The earnings agenda is expected to be light, with the second-quarter reporting period near an end. Among top companies expected to report results are El Paso Corp.(EP), a natural gas producer and pipeline company; Cisco Systems Inc.(CSCO), the Nasdaq stalwart and network equipment maker, and American International Group Inc.(AIG), the world's largest insurer. All three companies are part of the S&P 500. AIG also is a Dow component.

Most forecasts show profit growth for S&P 500 companies of at least 11 percent for the second quarter from the year-ago period, which would mean roughly four years of double-digit gains.

Reuters Estimates' latest forecast puts earnings growth at 12 percent, up from a forecast of 11.7 percent a week ago, senior market analyst Ashwani Kaul said.

FRIDAY'S EARLY RALLY FADES

Rising interest rates are a negative for stocks because they mean higher borrowing costs for corporations and consumers. Worries that U.S. economic growth has slowed too fast also have kept investors on edge.

Stocks rallied early Friday on the jobs report, then reversed course to end down slightly as concerns about slowing growth offset optimism about the possible pause in rate rises.

Before the opening bell, the Labor Department reported U.S. employers added 113,000 workers to their payrolls in July. Economists were expecting a gain of 142,000.

The Dow Jones industrial average slipped 2.24 points, or 0.02 percent, to end Friday's session at 11,240.35. The Standard & Poor's 500 Index was down 0.91 of a point, or 0.07 percent, to finish at 1,279.36. The Nasdaq Composite Index was down 7.29 points, or 0.35 percent, to close at 2,085.05.

For the past week, the Dow rose 0.18 percent, the Nasdaq fell 0.43 percent and the S&P 500 inched up 0.07 percent.

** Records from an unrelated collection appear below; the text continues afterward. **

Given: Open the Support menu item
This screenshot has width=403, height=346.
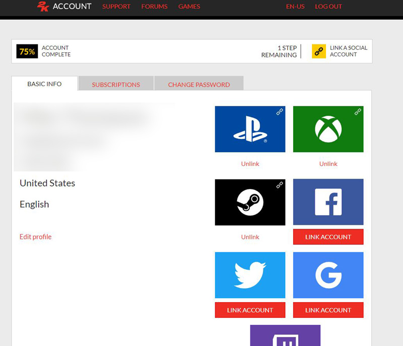Looking at the screenshot, I should tap(116, 7).
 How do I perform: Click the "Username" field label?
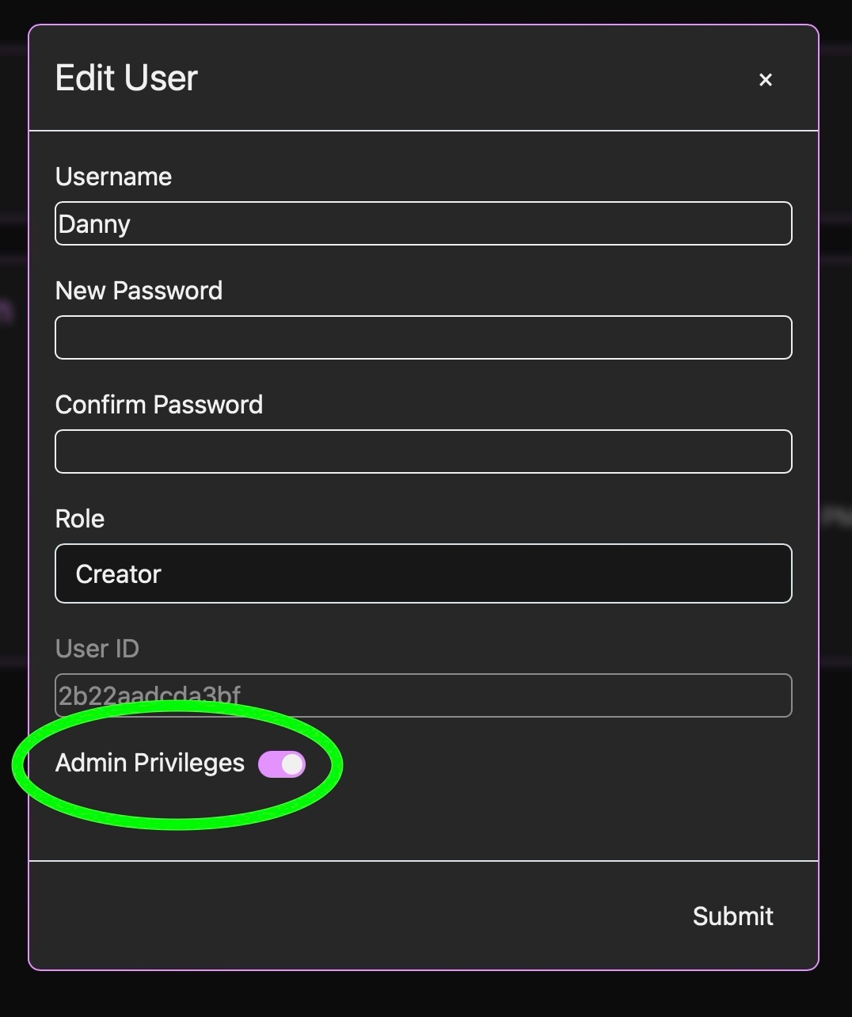coord(113,177)
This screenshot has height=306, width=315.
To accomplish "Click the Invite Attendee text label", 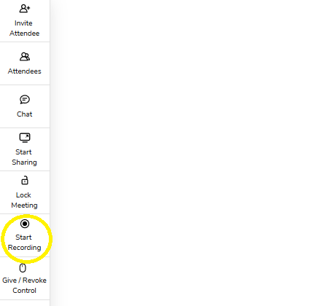I will (24, 28).
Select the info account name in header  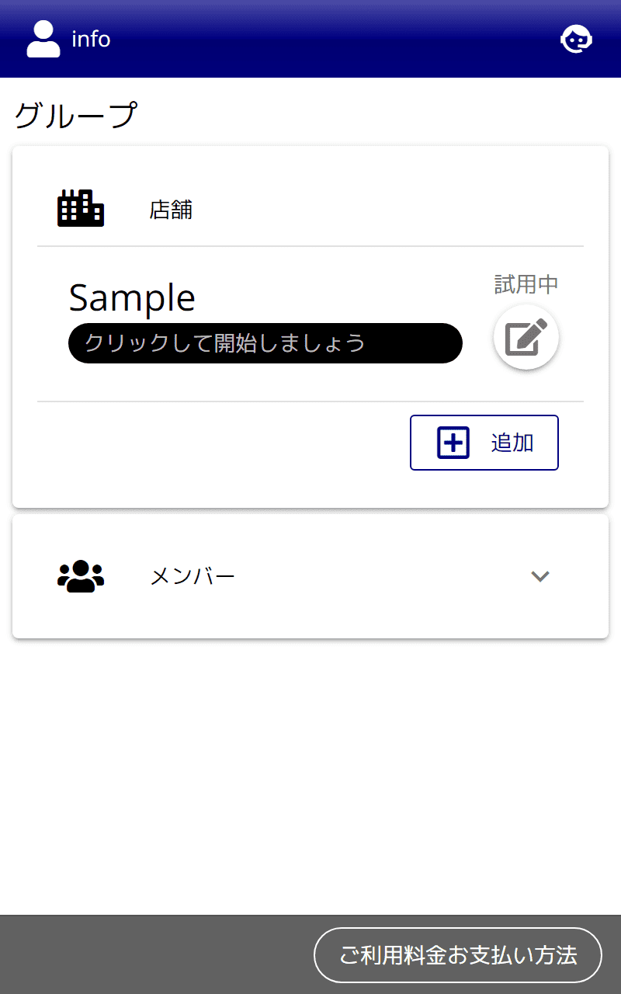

"Our sense is the market will remain right where it is now until that (Fed) announcement comes out, so the beginning of the week is going to be kind of quiet, with no significant price movement," Dickson said.

WAR AND TRADE

While the Fed's meeting is expected to take center stage this week, investors also will keep a close eye on the Middle East as Israel continued to fight Lebanese Hizbollah guerrillas. The conflict has caused concerns about oil supply disruptions in the region.

British Prime Minister Tony Blair delayed the start of his holiday Friday to work on a United Nations cease-fire for Lebanon. U.S. Assistant Secretary of State David Welch was scheduled to visit Beirut over the weekend for talks with Lebanese Prime Minister Fouad Siniora on ways to end the war.

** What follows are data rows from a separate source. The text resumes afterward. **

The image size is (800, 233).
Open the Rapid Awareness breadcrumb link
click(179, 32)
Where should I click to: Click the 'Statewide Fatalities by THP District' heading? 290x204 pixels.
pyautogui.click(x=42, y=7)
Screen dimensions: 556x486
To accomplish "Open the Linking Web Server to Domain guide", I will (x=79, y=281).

"Investors are hanging on to the most recent news to see if the situation stabilizes or escalates into something more serious," Dickson said.

U.S. crude oil for September delivery fell 70 cents to settle Friday at $74.76 a barrel on the New York Mercantile Exchange, after Tropical Storm Chris got downgraded to a depression. For the week, the price of NYMEX September crude was up 2.1 percent.

While analysts agree the Fed meeting will be the main event this week, there will be a few other numbers that will merit attention. A preliminary second-quarter report on U.S. productivity and unit labor costs is expected Tuesday, the day of the Fed's meeting, while the Commerce Department's report on the U.S. international trade deficit for June is scheduled for Thursday. July retail sales are due Friday.

The Fed could "make a statement that still leaves people a little uncertain," so "people will still be scrutinizing indicators," said Peter Dunay, chief investment strategist at Leeb Index Trader in New York.

Unit labor costs will attract the Fed's attention, and by extension, Wall Street's, because they are regarded as a way to keep tabs on whether rising wages may be contributing to inflationary pressures. Economists surveyed by Reuters believe that unit labor costs rose at an annual rate of 3.5 percent in the second quarter, while they see productivity increasing 0.9 percent.

The U.S. international trade deficit is expected to have widened to $64.4 billion in June from $63.84 billion in May, according to the Reuters poll of economists.

For the month of July, U.S. retail sales are expected to rise 0.8 percent, the Reuters poll showed. Excluding autos, July retail sales are forecast to rise 0.5 percent.